New Performance-Driven FPGA Routing Algorithms

6. Experimental Results

We have implemented the IGSMT, PFA and IDOM algorithms using C++ in the SUN Unix environment. Our code is available upon request, and all of our benchmarks and routing solutions are available on the World Wide Web at URL http://www.cs.virginia.edu/~robins/. We have also implemented KMB and ZEL, and used each of these as H inside the inner loop of IGSMT, yielding the IKMB and IZEL constructions, respectively. For comparison, we have implemented DOM, as well as the following adaptation of Dijkstra's shortest-paths tree algorithm [6] to the GSA problem:

DJKA -- compute Dijkstra's shortest-paths tree rooted at the source, and then delete edges that are not contained in any source-sink path.

We compared all of these methods (KMB, ZEL, IKMB, IZEL, DJKA, DOM, PFA, IDOM) on the same inputs, both in terms of total wirelength as well as maximum source-sink pathlength. The inputs consisted of uniformly distributed random nets in 20 by 20 weighted grid graphs, where the edge weights modeled congestion induced by previously-routed nets.

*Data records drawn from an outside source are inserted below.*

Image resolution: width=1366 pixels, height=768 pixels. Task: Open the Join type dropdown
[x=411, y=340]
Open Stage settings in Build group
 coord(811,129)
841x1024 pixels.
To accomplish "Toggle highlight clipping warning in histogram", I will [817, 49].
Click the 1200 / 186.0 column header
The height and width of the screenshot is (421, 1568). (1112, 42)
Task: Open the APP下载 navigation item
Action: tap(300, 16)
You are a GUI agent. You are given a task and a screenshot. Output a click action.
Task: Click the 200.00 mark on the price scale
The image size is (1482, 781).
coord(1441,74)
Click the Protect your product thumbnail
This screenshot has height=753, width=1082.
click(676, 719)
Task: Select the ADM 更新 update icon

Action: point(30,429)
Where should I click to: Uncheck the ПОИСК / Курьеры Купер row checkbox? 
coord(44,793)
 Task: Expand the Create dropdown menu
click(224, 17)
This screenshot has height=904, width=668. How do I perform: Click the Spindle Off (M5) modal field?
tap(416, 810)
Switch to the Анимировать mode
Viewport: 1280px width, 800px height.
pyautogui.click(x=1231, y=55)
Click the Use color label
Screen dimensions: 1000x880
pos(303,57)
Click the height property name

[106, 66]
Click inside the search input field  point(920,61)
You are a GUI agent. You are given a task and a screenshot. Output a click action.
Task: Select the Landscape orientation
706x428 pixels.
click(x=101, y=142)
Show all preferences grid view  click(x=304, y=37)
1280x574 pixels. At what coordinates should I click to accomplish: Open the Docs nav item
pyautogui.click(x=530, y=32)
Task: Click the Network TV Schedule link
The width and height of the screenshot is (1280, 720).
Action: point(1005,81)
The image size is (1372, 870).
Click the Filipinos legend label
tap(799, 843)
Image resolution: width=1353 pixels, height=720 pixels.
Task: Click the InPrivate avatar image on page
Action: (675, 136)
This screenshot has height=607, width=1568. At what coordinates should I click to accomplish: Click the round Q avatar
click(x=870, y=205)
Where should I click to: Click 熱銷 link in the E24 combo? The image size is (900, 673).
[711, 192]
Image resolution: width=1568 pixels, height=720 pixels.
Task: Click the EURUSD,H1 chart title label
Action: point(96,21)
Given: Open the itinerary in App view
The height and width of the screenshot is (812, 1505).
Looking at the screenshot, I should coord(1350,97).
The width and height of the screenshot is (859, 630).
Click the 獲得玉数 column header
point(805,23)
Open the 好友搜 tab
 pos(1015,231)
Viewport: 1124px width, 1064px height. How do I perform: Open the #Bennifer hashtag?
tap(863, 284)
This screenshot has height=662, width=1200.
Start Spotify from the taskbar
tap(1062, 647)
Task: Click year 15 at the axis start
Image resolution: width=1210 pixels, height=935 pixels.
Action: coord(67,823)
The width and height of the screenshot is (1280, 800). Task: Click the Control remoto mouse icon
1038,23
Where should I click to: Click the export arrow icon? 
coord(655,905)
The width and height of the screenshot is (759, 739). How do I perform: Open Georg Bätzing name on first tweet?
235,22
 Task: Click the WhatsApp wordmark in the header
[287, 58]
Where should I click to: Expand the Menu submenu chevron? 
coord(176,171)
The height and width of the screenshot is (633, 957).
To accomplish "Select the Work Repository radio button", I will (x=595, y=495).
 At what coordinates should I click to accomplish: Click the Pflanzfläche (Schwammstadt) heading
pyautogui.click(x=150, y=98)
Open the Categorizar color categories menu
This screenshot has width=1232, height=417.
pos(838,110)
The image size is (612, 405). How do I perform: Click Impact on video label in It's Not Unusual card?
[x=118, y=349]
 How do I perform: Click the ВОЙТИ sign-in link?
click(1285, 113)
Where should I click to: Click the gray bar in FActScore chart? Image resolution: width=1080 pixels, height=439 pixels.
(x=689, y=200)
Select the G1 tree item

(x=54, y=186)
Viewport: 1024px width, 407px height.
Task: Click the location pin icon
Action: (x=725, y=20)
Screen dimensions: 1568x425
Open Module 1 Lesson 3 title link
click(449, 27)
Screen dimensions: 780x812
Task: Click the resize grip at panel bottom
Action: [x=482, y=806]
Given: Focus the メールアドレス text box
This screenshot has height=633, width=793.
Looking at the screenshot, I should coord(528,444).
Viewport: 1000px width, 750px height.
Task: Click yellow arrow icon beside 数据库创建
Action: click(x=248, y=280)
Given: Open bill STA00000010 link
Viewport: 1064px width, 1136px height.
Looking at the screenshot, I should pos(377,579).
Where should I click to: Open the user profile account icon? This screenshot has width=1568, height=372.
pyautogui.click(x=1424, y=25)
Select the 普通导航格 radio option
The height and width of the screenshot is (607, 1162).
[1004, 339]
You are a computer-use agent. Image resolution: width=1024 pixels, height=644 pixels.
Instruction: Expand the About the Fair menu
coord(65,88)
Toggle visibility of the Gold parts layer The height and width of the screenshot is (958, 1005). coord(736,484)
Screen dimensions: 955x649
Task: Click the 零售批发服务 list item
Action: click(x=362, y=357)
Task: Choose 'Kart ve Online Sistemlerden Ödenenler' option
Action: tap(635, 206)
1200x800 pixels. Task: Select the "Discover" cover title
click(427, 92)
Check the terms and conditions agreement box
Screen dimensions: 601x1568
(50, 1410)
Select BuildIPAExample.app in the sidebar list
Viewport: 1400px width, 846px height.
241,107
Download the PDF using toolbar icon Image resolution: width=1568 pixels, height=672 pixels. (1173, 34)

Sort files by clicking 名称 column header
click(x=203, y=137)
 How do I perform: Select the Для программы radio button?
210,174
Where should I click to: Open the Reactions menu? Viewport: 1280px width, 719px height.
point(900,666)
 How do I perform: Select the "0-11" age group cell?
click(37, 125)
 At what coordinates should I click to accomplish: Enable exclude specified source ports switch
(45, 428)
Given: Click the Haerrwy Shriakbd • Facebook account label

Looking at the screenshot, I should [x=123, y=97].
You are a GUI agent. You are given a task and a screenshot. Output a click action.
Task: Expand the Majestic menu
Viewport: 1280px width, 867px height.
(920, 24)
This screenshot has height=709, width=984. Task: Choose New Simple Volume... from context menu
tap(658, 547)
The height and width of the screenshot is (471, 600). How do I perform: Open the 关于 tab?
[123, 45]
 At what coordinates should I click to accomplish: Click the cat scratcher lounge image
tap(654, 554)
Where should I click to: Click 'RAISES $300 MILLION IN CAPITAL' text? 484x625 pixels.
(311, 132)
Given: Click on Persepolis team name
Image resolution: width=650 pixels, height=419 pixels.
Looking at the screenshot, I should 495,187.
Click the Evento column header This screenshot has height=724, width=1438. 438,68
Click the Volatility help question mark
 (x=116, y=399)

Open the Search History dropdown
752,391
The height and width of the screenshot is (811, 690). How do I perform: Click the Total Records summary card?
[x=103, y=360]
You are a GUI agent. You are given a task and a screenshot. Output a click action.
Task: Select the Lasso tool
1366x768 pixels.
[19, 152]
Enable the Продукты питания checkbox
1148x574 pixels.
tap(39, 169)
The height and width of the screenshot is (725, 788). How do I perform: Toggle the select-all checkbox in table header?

Congestion was created as follows: starting with a grid graph having unit weights (w=1.00) on all edges, k uniformly-distributed nets (2 - 5 pins each) were routed using KMB. As each net was routed, the weights of the corresponding graph edges were incremented, resulting in a higher average routing-graph edge weight w_avg > 1.00. Three different levels of congestion were thus modeled: (a) none (k=0, w_avg = 1.00), (b) low (k=10, w_avg = 1.28), and (c) medium (k=20, w_avg = 1.55).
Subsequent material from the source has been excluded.